Sev­eral op­tions open for buy­ing mother’s coun­cil home

Yorkshire Post - Property - - PROPERTY - Franz Muelthaler

I am look­ing to pur­chase my mother’s coun­cil bun­ga­low. This is for se­cu­rity for my younger sis­ter in case any­thing were to hap­pen to my par­ents and also as an in­vest­ment for my­self. The prob­lem is that I do not live at that ad­dress, I live with my part­ner.

How­ever we do not have a joint mort­gage as he had the prop­erty be­fore we met so my mother’s bun­ga­low would be my only mort­gage. Is there any­one that may be able to help?

Be­cause you do not have any ex­ist­ing mort­gage com­mit­ments, you are ef­fec­tively a first­time buyer. In prac­tice, this gives you sev­eral op­tions to con­sider. Firstly, you could act as a guar­an­tor for your mother’s mort­gage. This means that she would buy the prop­erty in her own name, but that you would be re­spon­si­ble for the mort­gage re­pay­ments, should she be un­able to con­tinue with them. The po­ten­tial dis­ad­van­tage with this is that you would not have any con­trol over the prop­erty. How­ever, please re­mem­ber that, if your mother buys the prop­erty in her own name, she may qual­ify for some dis­count off the pur­chase price from the lo­cal au­thor­ity.

The sec­ond pos­si­bil­ity is a buyto-let mort­gage. You would need to ob­tain a rental as­sess­ment, and the prop­erty would be bought in your name. Us­ing this route, you would still be able to get a mort­gage on your own res­i­dence, should you wish, but your bor­row­ing for your mother’s prop­erty would be at a higher rate than a res­i­den­tial mort­gage.

Last year I pur­chased a twobed­room flat in Har­ro­gate un­der a shared-own­er­ship scheme. I have a re­pay­ment mort­gage and am con­sid­er­ing sav­ing for “stair­cas­ing” for the rest of the share I have avail­able on my flat. I have just sent my lender a cheque for £1,000 as an over­pay­ment for my cap­i­tal on my mort­gage. Do you think it is wise to try and re­duce the cap­i­tal loan I owe now or save to­wards stair­cas­ing?

My ad­vice here re­sults more than any­thing from the low rates of in­ter­est that are avail­able at the mo­ment, and the fact that it is still rel­a­tively cheaper for you to bor­row than for you to save your money in a bank or build­ing so­ci­ety. Given that, I’d sug­gest that you con­sider ask­ing your lender if they would be will­ing to ad­vance you the ad­di­tional amount that you need to pur­chase the re­main­der of the prop­erty. That way, you’d be able to take ad­van­tage of the cur­rent mar­ket to buy your home out­right at an early stage.

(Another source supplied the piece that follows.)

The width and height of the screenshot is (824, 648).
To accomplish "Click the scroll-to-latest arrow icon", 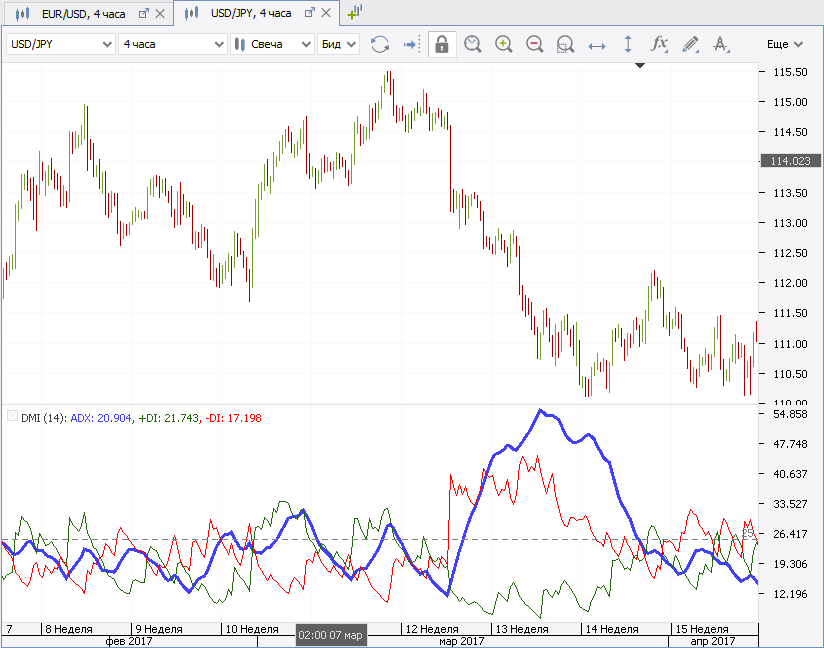I will [x=410, y=44].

My par­ents (in their late six­ties) pur­chased their coun­cil home now worth £100,000 plus, in 1988 with a mort­gage of £9,000 and a home im­prove­ment loan of £3,000. Dad died re­cently and we dis­cov­ered that his en­dow­ment pol­icy had been cashed seven years ago, but alas he had not gone round to re­plac­ing it. The loans are due to be re­paid in 2012 and, al­though we can pay the £3,000 loan, could you point us in the right direc­tion for sort­ing out the short­fall of the main mort­gage?

Mort­gage bro­kers have be­come in­creas­ingly con­cerned over the num­ber of bor­row­ers who have can­celled en­dow­ments with­out ar­rang­ing al­ter­na­tive ways to re­pay the cap­i­tal on their mort­gages.

Hav­ing said that, I think you would be wise to con­tact your Dad’s len­ders and ex­plain the sit­u­a­tion. In the first in­stance, given the cir­cum­stances, they should agree to you con­vert­ing the mort­gage into a re­pay­ment, so that the cap­i­tal and in­ter­est are both re­paid at the end of the term.

How­ever, you may find this op­tion too costly in terms of monthly re­pay­ments.

As an al­ter­na­tive, the lender might al­low you to ex­tend the mort­gage term. If nei­ther of the above are vi­able, you should be able to re­mort­gage the prop­erty, al­though this would mean covert­ing the ti­tle to the house into your names, as I as­sume your mother would not have an in­come that would sus­tain the mort­gage.